So Scientology teaches that if you are less than perfect, it is because you allowed someone to damage you.

Also notice the invocation of the standard Scientology bogey-man: psychiatrists, whom Hubbard called "witch doctors in modern dress". L. Ron Hubbard was insane — a paranoid schizophrenic — and he hated and feared the doctors who said that he was insane.

Everybody chooses his life, they say. People suffer because they have chosen a life of suffering. The poor are poor by their own stupid, lazy, choice. Cripples chose to be cripples, and mentally retarded people stupidly choose to be that way. Alcoholics and drug addicts all voluntarily choose to be that way.

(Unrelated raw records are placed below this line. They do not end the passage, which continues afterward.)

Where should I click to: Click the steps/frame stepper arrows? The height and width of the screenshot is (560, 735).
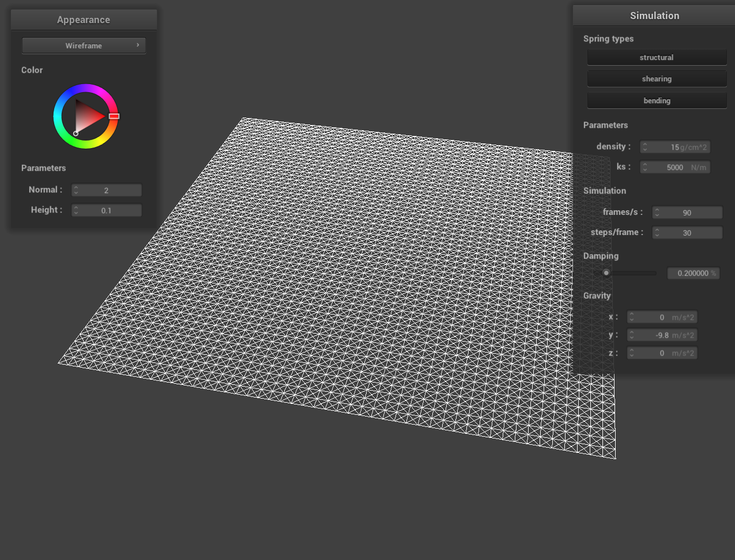pyautogui.click(x=657, y=233)
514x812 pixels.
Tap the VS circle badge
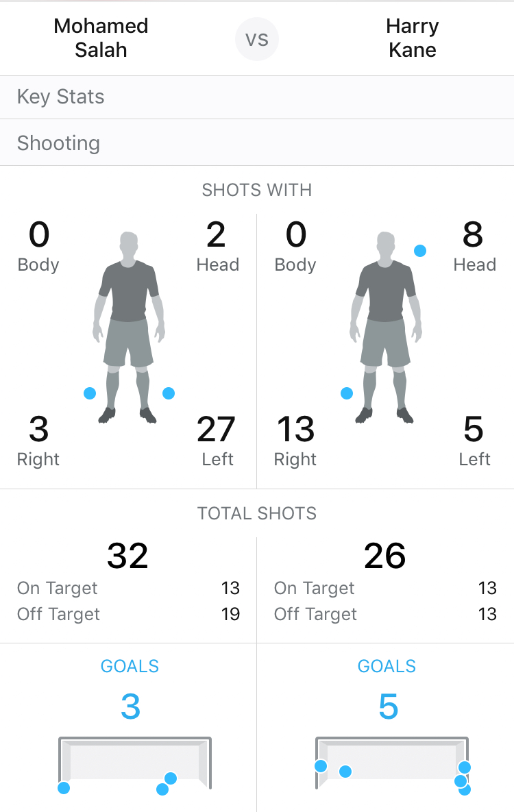(x=257, y=39)
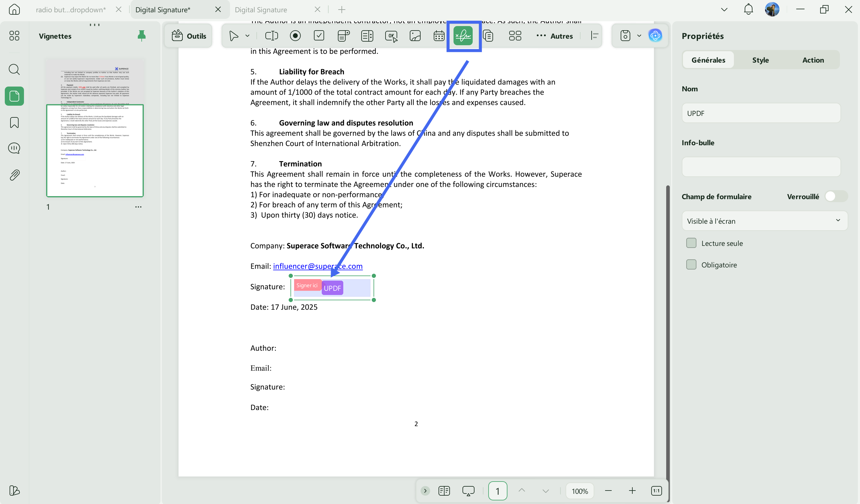Select the image field tool
This screenshot has height=504, width=860.
[415, 35]
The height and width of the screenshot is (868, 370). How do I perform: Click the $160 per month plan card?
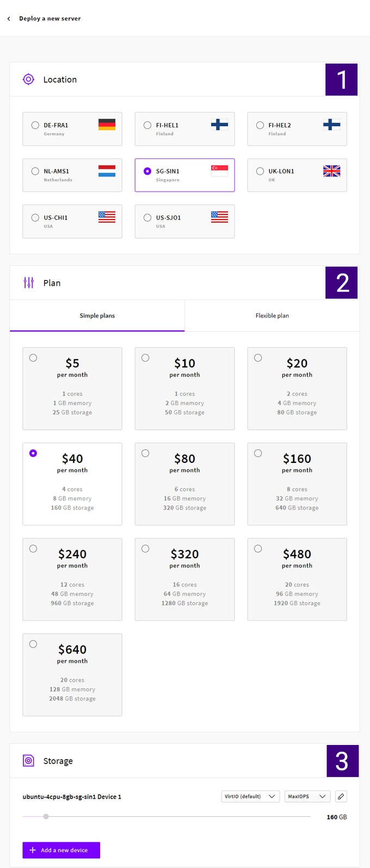pyautogui.click(x=297, y=484)
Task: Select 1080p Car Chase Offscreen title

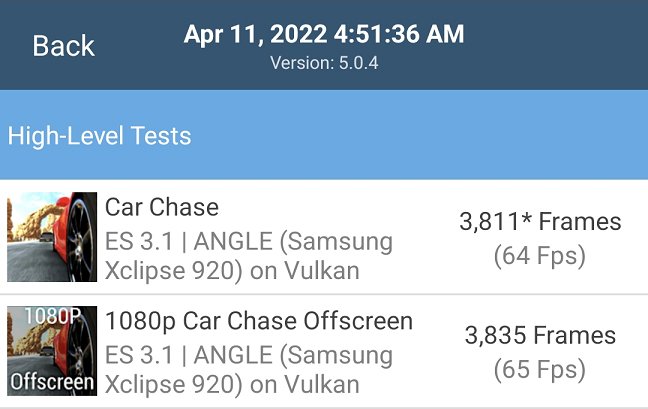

Obviously, you can discard all compassion for the suffering people of the world if you believe such things. And you can feel terribly guilty about all of the things in your own life that are less than perfect. (And that is a big part of the idea: to make you feel guilty.)

But if you think about it for a minute, the idea of everybody choosing his own reality is absurd. It implies that we are all gods with superhuman powers, in total control of the world.

  • Did a little girl whose parents were just killed in a car accident choose to become an orphan? How?

  • Did the wives who became widows in the September 11 World Trade Center disaster really choose the single life? How?
    (That opens up very screwy lines of logic like: If the widows really did choose that reality, then the hijackers who flew the airplanes into the skyscrapers were really just the mental slaves of the wives, doing the bidding of the wives, rather than carrying out their crazy ideas of the Will of Allah, weren't they? So the September 11 disaster was really the fault of the wives and orphans who are now collecting on the life insurance policies...)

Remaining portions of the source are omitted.